◆ **УСЛОВИЕ ЗАДАНИЯ**
Перепишите все записи, приведенные ниже, слово в слово и без изменений.

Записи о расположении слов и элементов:
╭──
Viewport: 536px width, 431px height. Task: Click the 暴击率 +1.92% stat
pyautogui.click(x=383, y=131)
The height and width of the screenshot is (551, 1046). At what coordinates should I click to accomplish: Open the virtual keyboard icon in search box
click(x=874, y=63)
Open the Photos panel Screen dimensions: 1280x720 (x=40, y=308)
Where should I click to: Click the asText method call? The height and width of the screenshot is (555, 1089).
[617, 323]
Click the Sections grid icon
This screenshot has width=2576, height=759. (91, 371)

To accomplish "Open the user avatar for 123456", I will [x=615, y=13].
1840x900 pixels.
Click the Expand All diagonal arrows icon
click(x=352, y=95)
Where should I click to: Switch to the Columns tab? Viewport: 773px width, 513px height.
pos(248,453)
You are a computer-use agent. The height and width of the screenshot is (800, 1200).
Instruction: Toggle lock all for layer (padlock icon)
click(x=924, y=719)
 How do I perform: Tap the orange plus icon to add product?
╰──
◆ **ПИСЬМЕННЫЙ ОТВЕТ**
Viewport: 536px width, 431px height. Task: Click the 暴击率 +1.92% stat
pyautogui.click(x=383, y=131)
The height and width of the screenshot is (551, 1046). At what coordinates should I click to accomplish: Open the virtual keyboard icon in search box
click(x=874, y=63)
Open the Photos panel Screen dimensions: 1280x720 (x=40, y=308)
Where should I click to: Click the asText method call? The height and width of the screenshot is (555, 1089).
[617, 323]
Click the Sections grid icon
This screenshot has width=2576, height=759. (91, 371)

To accomplish "Open the user avatar for 123456", I will [x=615, y=13].
1840x900 pixels.
Click the Expand All diagonal arrows icon
click(x=352, y=95)
Where should I click to: Switch to the Columns tab? Viewport: 773px width, 513px height.
pos(248,453)
You are a computer-use agent. The height and width of the screenshot is (800, 1200).
Instruction: Toggle lock all for layer (padlock icon)
click(x=924, y=719)
 How do I perform: Tap the orange plus icon to add product?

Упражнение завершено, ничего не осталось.